Ismail Merchant (25 December 1936 – 25 May 2005) was an Indian-born film producer, best known for the results of his famously long collaboration with Merchant Ivory Productions which included director (and Merchant's longtime romantic partner) James Ivory as well as screenwriter Ruth Prawer Jhabvala. Their films won six Academy Awards.

Merchant succeeded as an independent producer in Hollywood for more than 40 years. His strength lay in funding his projects, particularly in his ability to produce films for several million dollars less than those of his contemporaries.[1]

Contents

Background

Born Ismail Noormohamed Abdul Rehman in Mumbai, he was the son of Hazra Memon and Noormohamed Haji Abdul Rehman, a Mumbai Memon textile dealer. He grew up bilingual in Gujarati and Urdu, and learned Arabic and English at school.[1] When he was 11, he and his family were caught up in the 1947 partitioning of India. His father was president of the Muslim League, and refused to move to Pakistan. Merchant later said that he carried memories of the "butchery and riots" into adulthood.[2]

He studied at St. Xavier's College, Bombay [1] and it was here that he developed his love of film.[1]

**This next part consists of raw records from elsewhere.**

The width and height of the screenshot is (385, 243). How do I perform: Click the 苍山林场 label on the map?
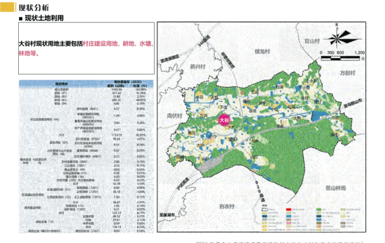336,188
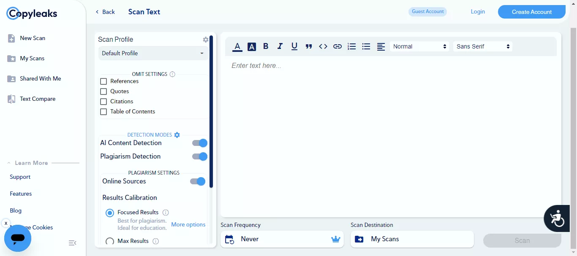Click the Bold formatting icon
577x256 pixels.
(266, 46)
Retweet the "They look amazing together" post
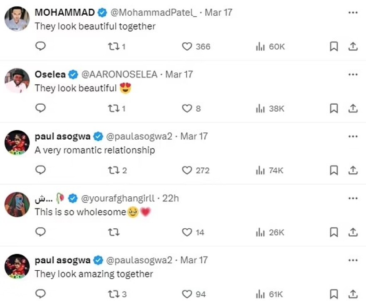366x301 pixels. (113, 294)

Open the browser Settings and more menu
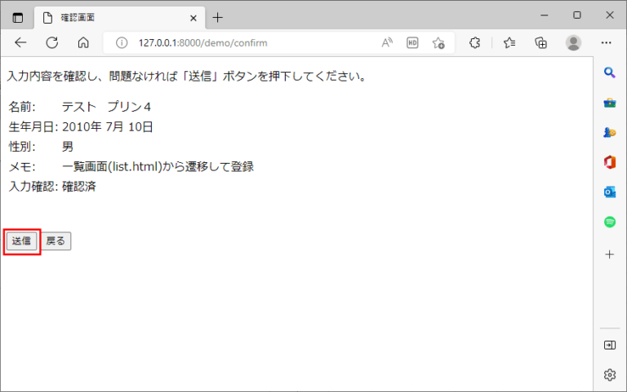click(607, 42)
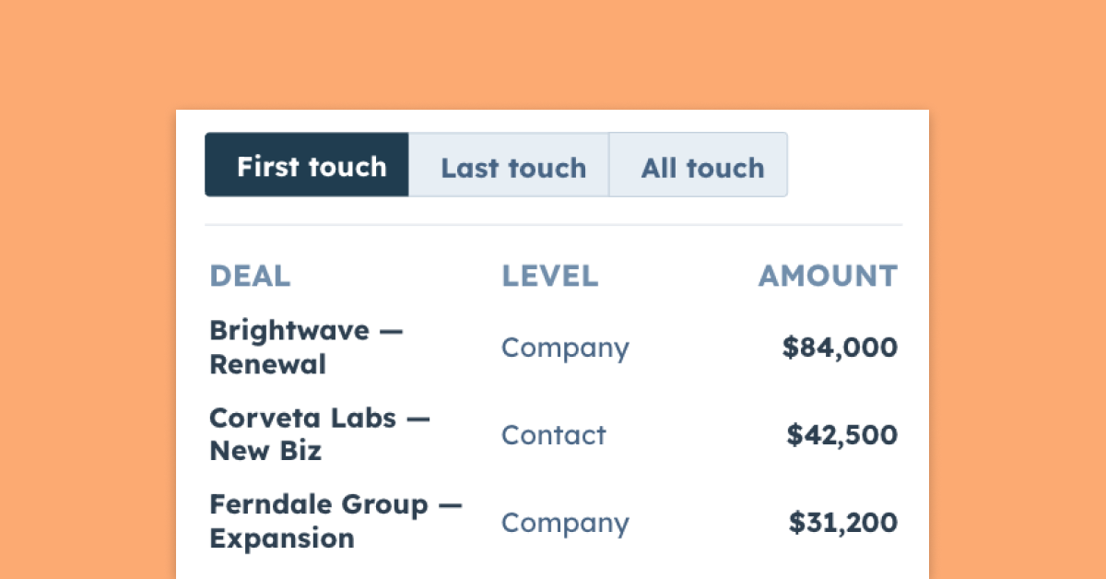The width and height of the screenshot is (1106, 579).
Task: Select the $31,200 amount cell
Action: pos(843,523)
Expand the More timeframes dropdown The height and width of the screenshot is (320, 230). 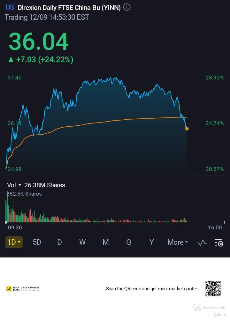[x=178, y=242]
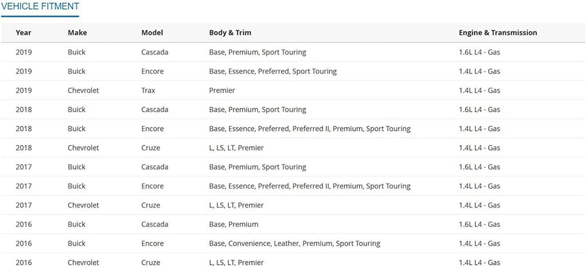Click Chevrolet make in the 2017 row
The image size is (586, 267).
coord(83,205)

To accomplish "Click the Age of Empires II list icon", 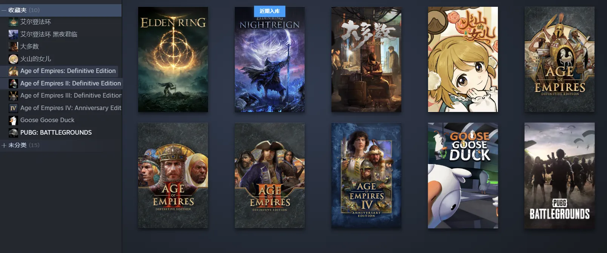I will coord(13,84).
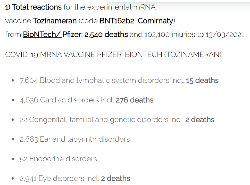Click the '2 deaths' text after Eye disorders
This screenshot has height=185, width=250.
click(116, 179)
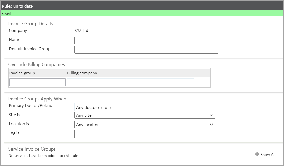The width and height of the screenshot is (284, 166).
Task: Select the Rules up to date tab
Action: click(17, 6)
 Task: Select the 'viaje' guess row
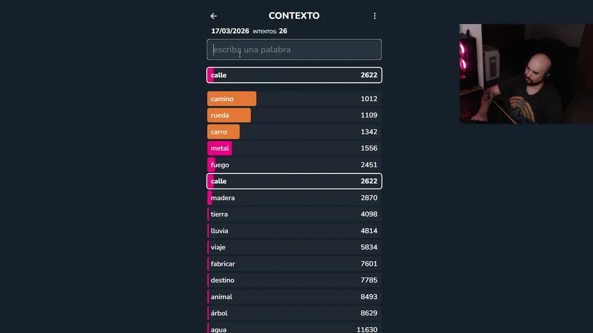(294, 247)
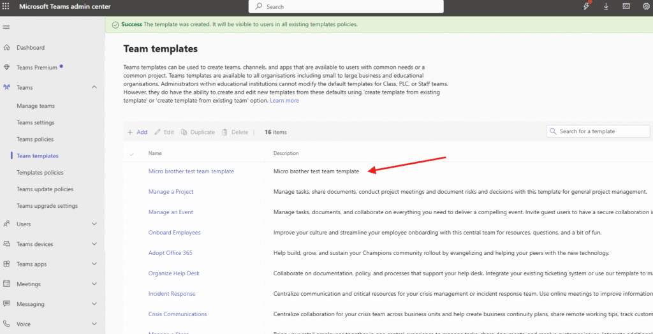
Task: Collapse the hamburger navigation menu
Action: coord(6,27)
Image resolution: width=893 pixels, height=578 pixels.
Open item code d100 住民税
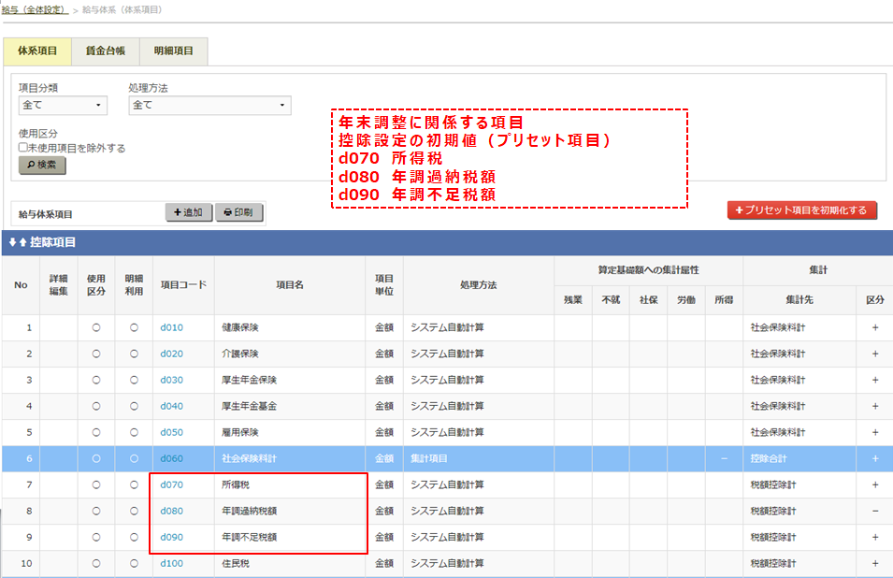(x=171, y=564)
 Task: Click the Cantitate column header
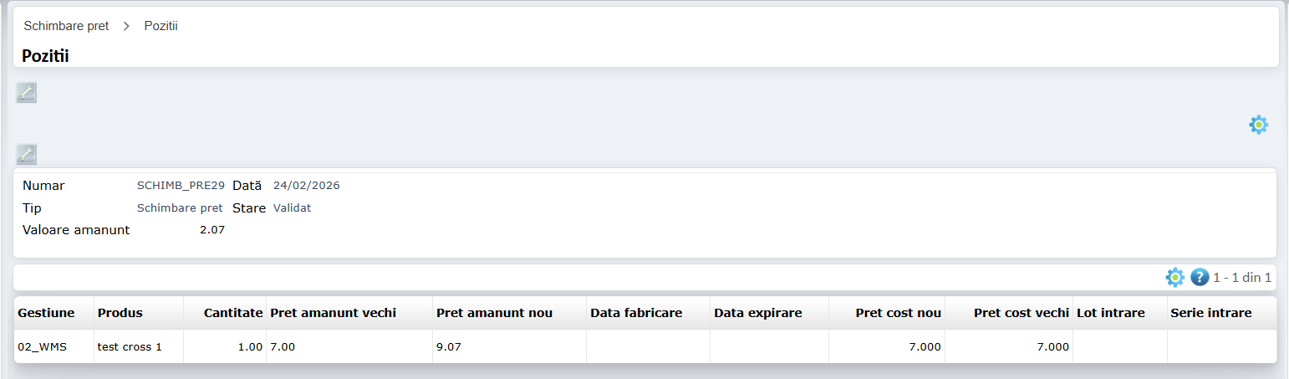[x=233, y=313]
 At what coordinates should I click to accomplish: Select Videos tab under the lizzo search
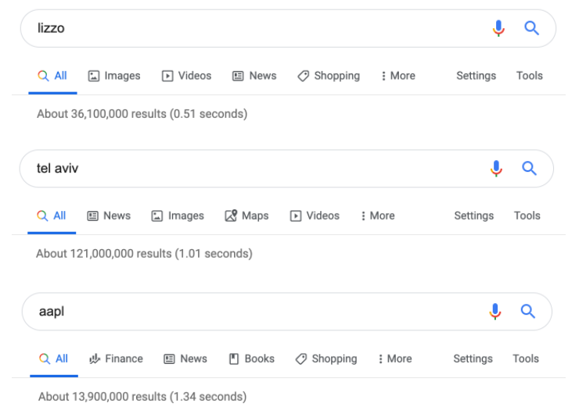coord(186,76)
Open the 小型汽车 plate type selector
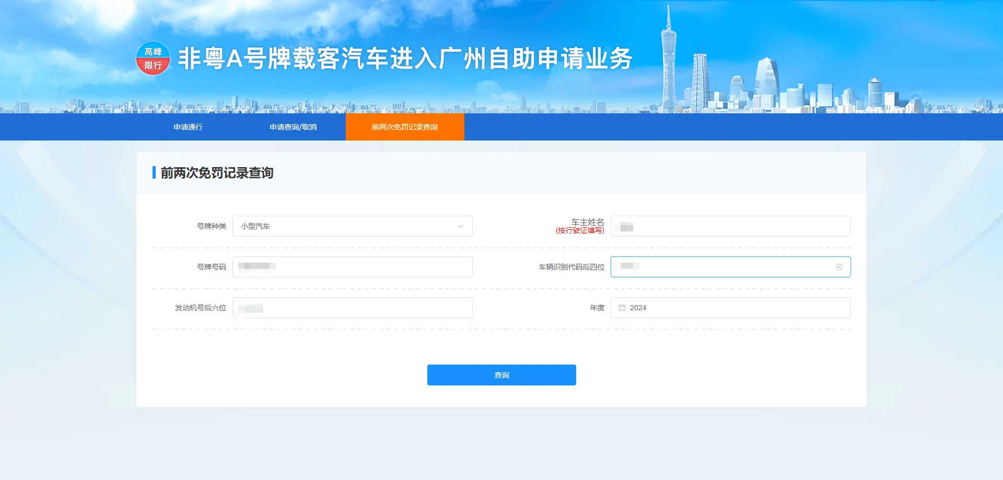 (x=345, y=226)
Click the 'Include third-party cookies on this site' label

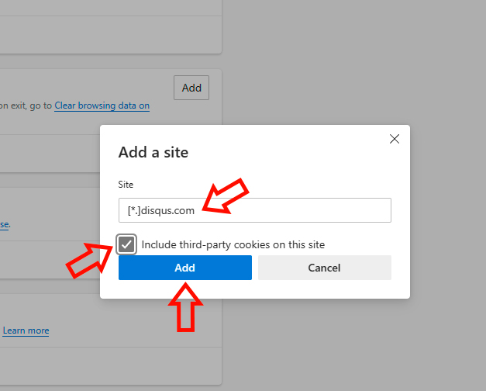coord(233,244)
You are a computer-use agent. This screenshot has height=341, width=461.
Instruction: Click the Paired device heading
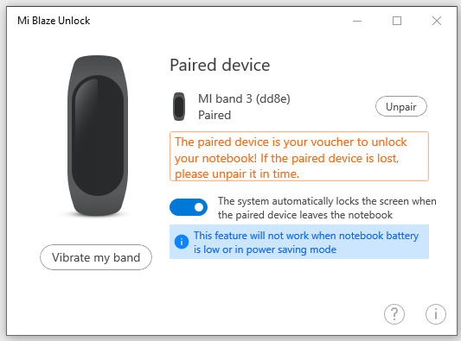tap(220, 65)
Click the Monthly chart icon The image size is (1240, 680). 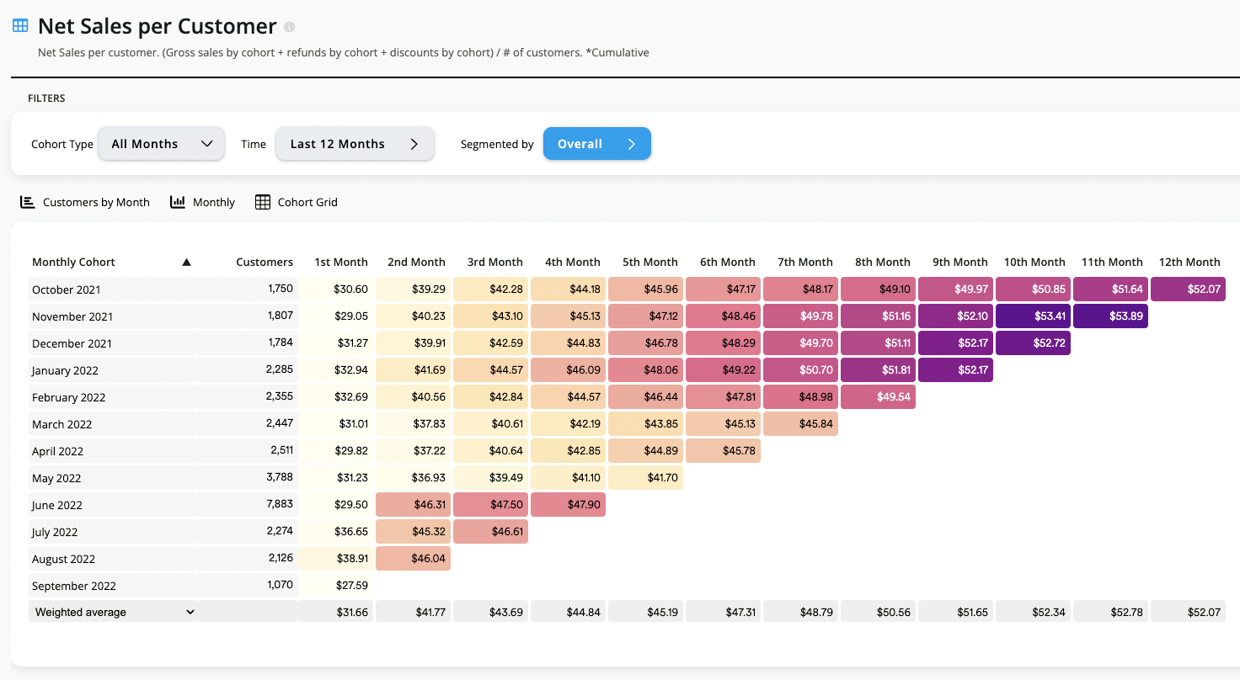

When he was 22, he traveled to the United States to study at New York University, where he earned an MBA. He supported himself by working as a messenger for the United Nations and used this opportunity to persuade Indian delegates to fund his film projects.[1] He said of this experience that "I was not intimidated by anyone or anything".[2]

In 1961, he made a short film, The Creation of Woman. It was shown at the Cannes Film Festival and also received an Academy Award nomination.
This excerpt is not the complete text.